Return an exact copy of the lines from the one holding "Click the Viewed by 16246 counter" to the end of the data, including both the starting and final lines. Leave the pictures out.

- Recorded data
BEGIN

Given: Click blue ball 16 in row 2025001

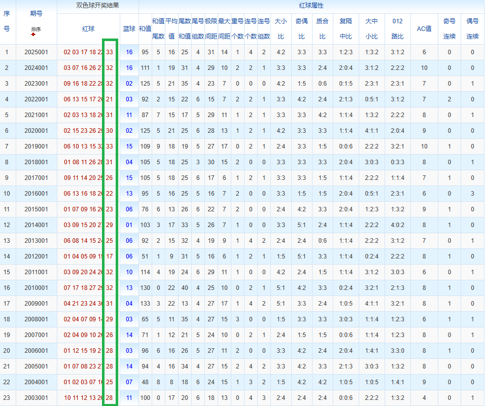Looking at the screenshot, I should 129,52.
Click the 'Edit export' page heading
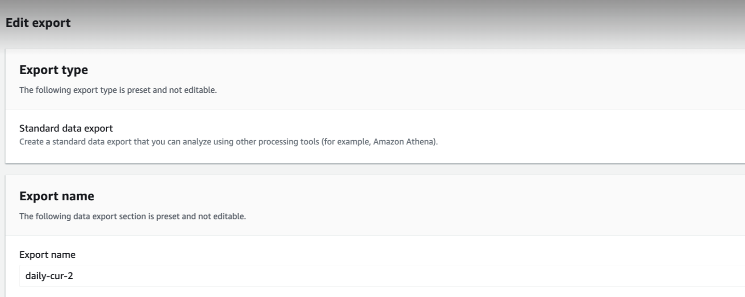Screen dimensions: 745x297 click(38, 23)
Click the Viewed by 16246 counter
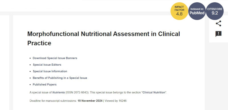The width and height of the screenshot is (228, 110). 116,101
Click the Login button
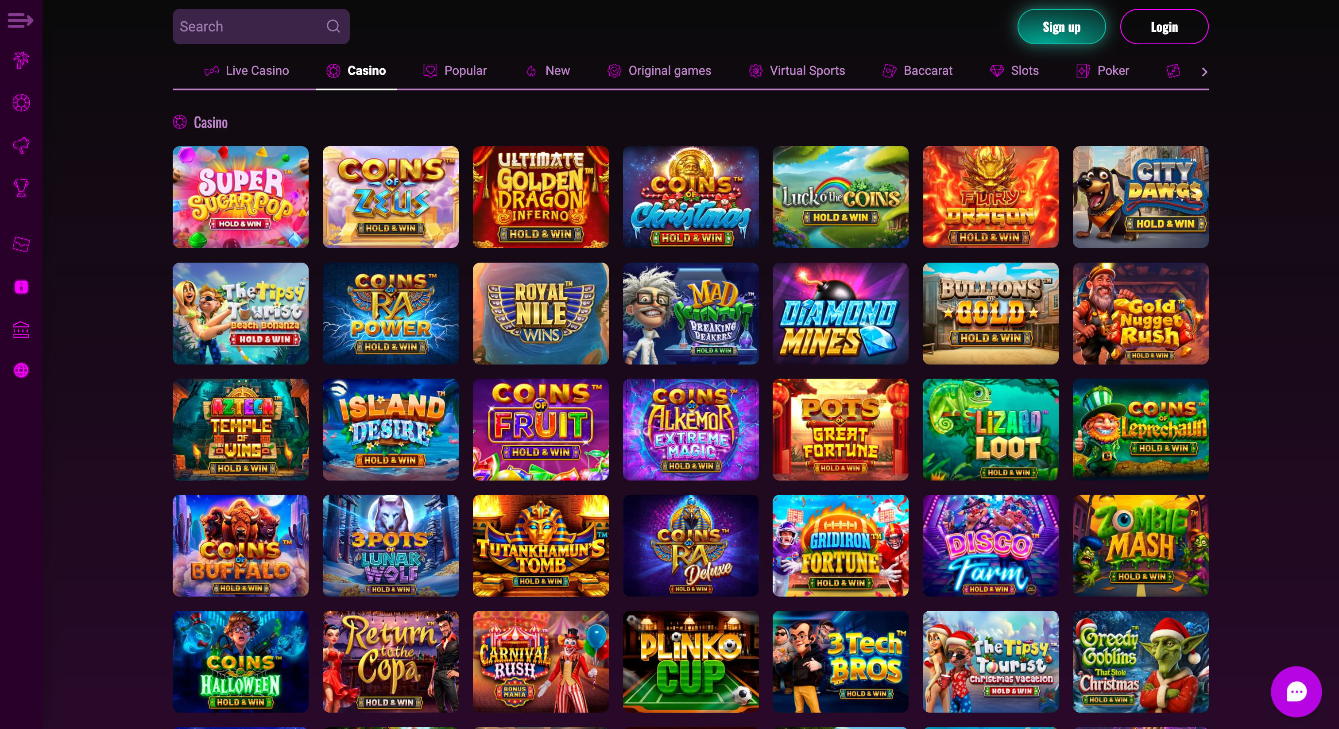The width and height of the screenshot is (1339, 729). (1164, 27)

END

- SOLUTION TO THE EXERCISE
Click the Viewed by 16246 counter
The width and height of the screenshot is (228, 110). 116,101
Click the Login button
The width and height of the screenshot is (1339, 729). (1164, 27)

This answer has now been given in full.